Would you retype exactly the lines from the one containing "Up a level (317, 644)" through the last line of the records below, and nothing else?
----------
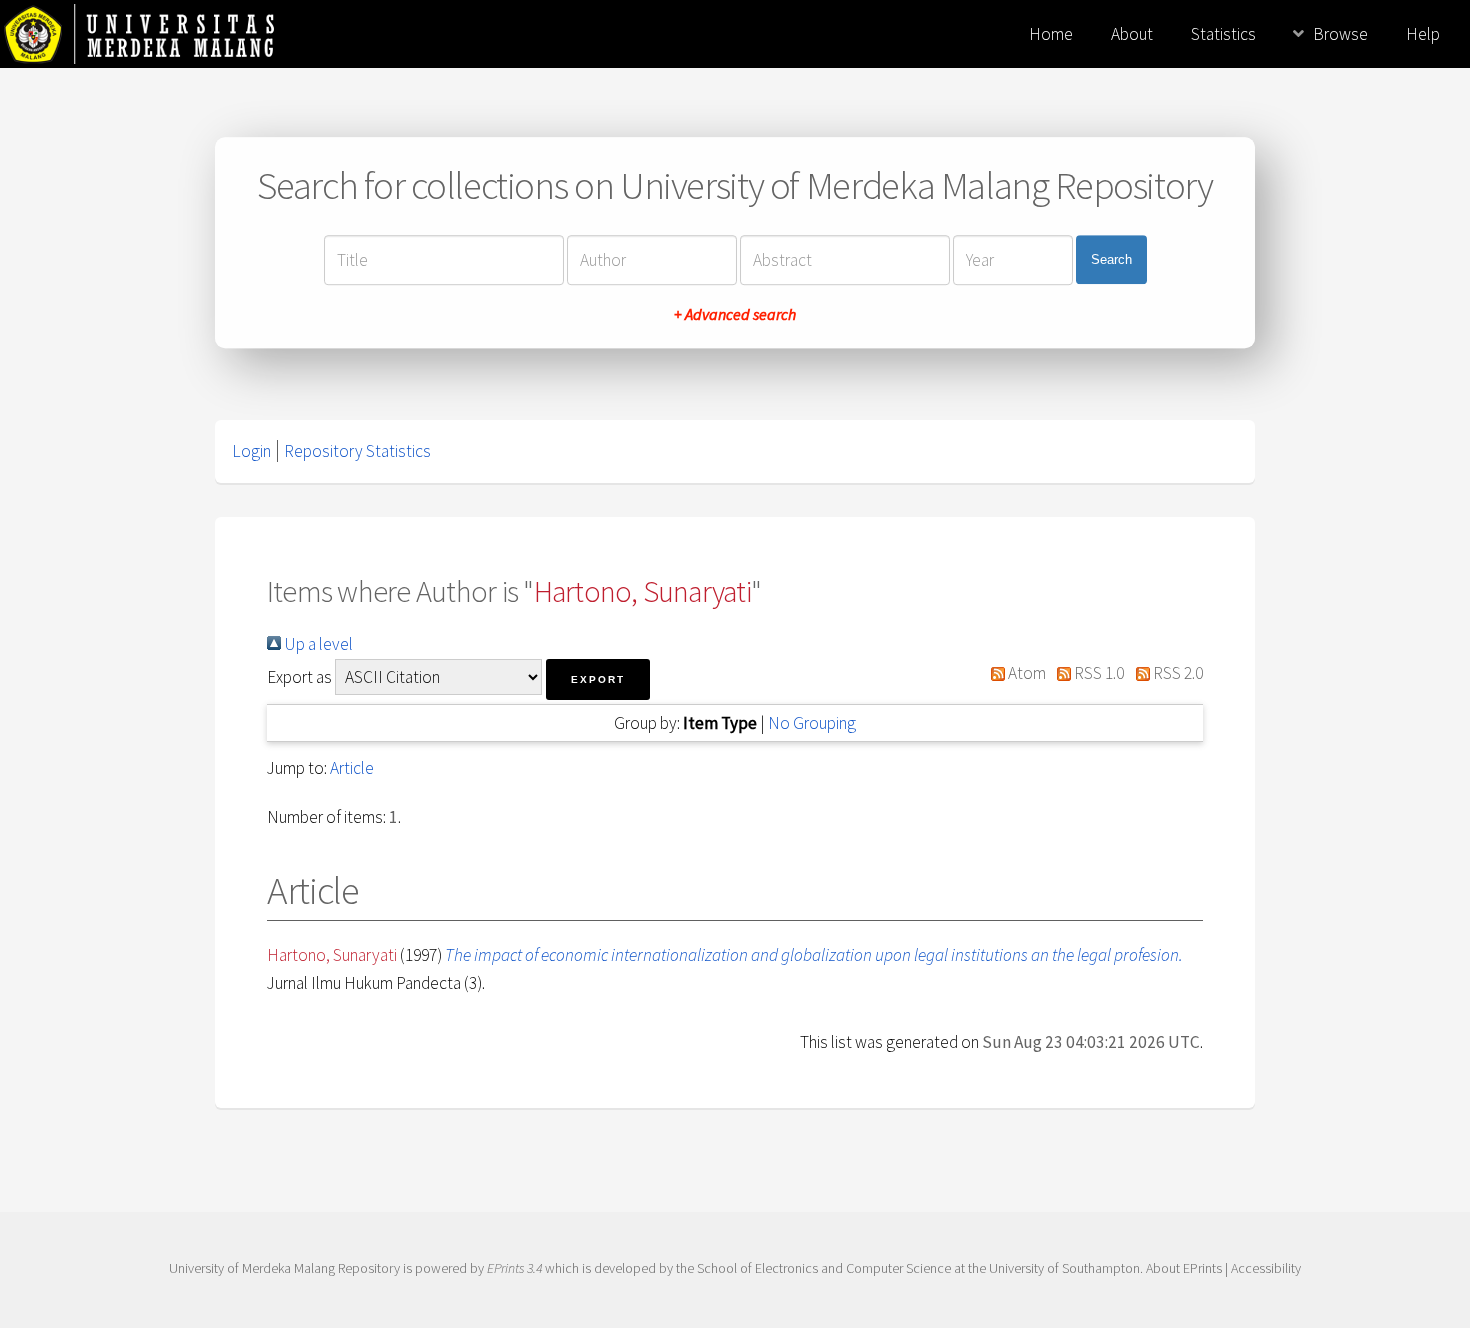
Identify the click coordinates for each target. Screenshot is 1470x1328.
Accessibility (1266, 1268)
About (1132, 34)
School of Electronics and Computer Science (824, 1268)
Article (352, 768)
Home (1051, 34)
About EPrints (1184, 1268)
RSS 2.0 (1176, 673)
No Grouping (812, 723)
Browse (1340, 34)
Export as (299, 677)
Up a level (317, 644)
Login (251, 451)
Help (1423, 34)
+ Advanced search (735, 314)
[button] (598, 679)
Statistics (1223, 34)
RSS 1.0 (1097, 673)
----------
• _Result_
Up a level (317, 644)
Login (251, 451)
Help (1423, 34)
+ Advanced search (735, 314)
[button] (598, 679)
Statistics (1223, 34)
RSS 1.0 (1097, 673)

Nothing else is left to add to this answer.